Александр Алышев остановился в гостиничном комплексе Измайлово, построенном к Олимпиаде. Его удивил вызов в Москву, но звонивший мужчина его успокоил: дескать, при подсчете выслуги лет закралась ошибка. Поэтому ему необходимо прибыть в столицу для перепроверки всех документов. Но встречу назначили не в Управлении кадров Министерства Обороны, а в небольшом кафе неподалеку.
       Александр Григорьевич, как человек, прослуживший в Вооруженных Силах много лет, не стал задавать лишних вопросов, взял билет на поезд и отправился в Москву, заявив жене и дочери, что едет в командировку. Те удивились:
       - Какие могут быть командировки у человека, отвечающего за гражданскую оборону на крупном предприятии?

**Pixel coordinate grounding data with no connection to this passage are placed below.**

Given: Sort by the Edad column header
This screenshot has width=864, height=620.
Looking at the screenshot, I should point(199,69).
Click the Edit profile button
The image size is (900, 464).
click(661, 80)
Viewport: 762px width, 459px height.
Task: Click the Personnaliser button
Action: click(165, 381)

       - Надо пройти курс по повышению квалификации, - не вдаваясь в подробности, ответил он.
       - А зачем тебе военная форма? - спросила любопытная дочь.
       - Мне в форме привычнее, - увильнул от прямого ответа отец. Он сам не понимал, зачем скрывает истинную причину своей поездки в столицу...
       В кафе к Александру Алышеву подошел военный в чине майора.
       - Здравия желаю, товарищ подполковник! - поприветствовал он его, приложив пальцы к фуражке. - Я могу убедиться, что вы - Александр Григорьевич Алышев.
       - Да, пожалуйста. - Подполковник протянул ему военный билет и паспорт. Майор сличил фотографию в документе с оригиналом, вернул документы, козырнул, бросил "подождите минуту" и исчез.
       Вскоре в кафе зашел человек в штатском, но выправка у него была явно военной. Он поздоровался, без разрешения присел на соседний стул и сказал:
       - Александр Григорьевич, это я вам звонил.
       - Я все привез, - сказал Алышев, выкладывая на стол папку с документами, а сверху нее пристроил паспорт и военный билет, которые до этого продолжал сжимать в руке.
       - Я вам сказал неправду. Скрыл истинную причину вызова в Москву.
       - Не понял? - забеспокоился Алышев. Ему с самого начала не понравились игры в разведчиков.
       - Александр Григорьевич, я хотел, чтобы вы встретились с одним человеком. Он сам вам все объяснит, - внятно произнес он, чтобы собеседник не начал терзать его вопросами.
       - Я не думаю, что...
       - Я не прошу вас предавать Родину, - успокоил его мужчина в штатском. - Единственно, что я могу сказать: это человек из вашего прошлого. - Мужчина встал и вышел, кивнув на прощание.
       Алышев тоже хотел встать и уйти, но остался на месте. Посмотрел на ненужную папку с документами, потом стал сверлить беспокойным взглядом входную дверь кафе. Подумал о разведчике Штирлице из "Семнадцати мгновений весны", который вот так же сидел в кафе и ждал прихода жены.
       Человек из прошлого, который хотел с ним встретиться, появляться не спешил.
       Алышев допил чай, заказал сто граммов водки и легкую закуску, а когда ему принесли заказ, не стал ни пить, ни закусывать.
       Что мне может рассказать человек из моего прошлого? И почему я так волнуюсь? Моя жизнь прозрачна, как горный хрусталь, - размышлял он, устремив взгляд на улицу. - Была какая-то история про раскулачивание. Отец с матерью не особо делились воспоминаниями о том времени. Как-то обмолвились, что были раскулачены и сосланы на Урал. Если так, то почему все проверки не вскрыли истинное мое происхождение? Тогда зачем они выдали скупую крупицу правды. И правда ли это на самом деле?
       Минут через пятнадцать в кафе вошел мужчина, судя по одежде - иностранец. Он оглядел немноголюдное помещение и решительным шагом направился к Алышеву, который так погрузился в свои думы, что прозевал момент появления нового посетителя.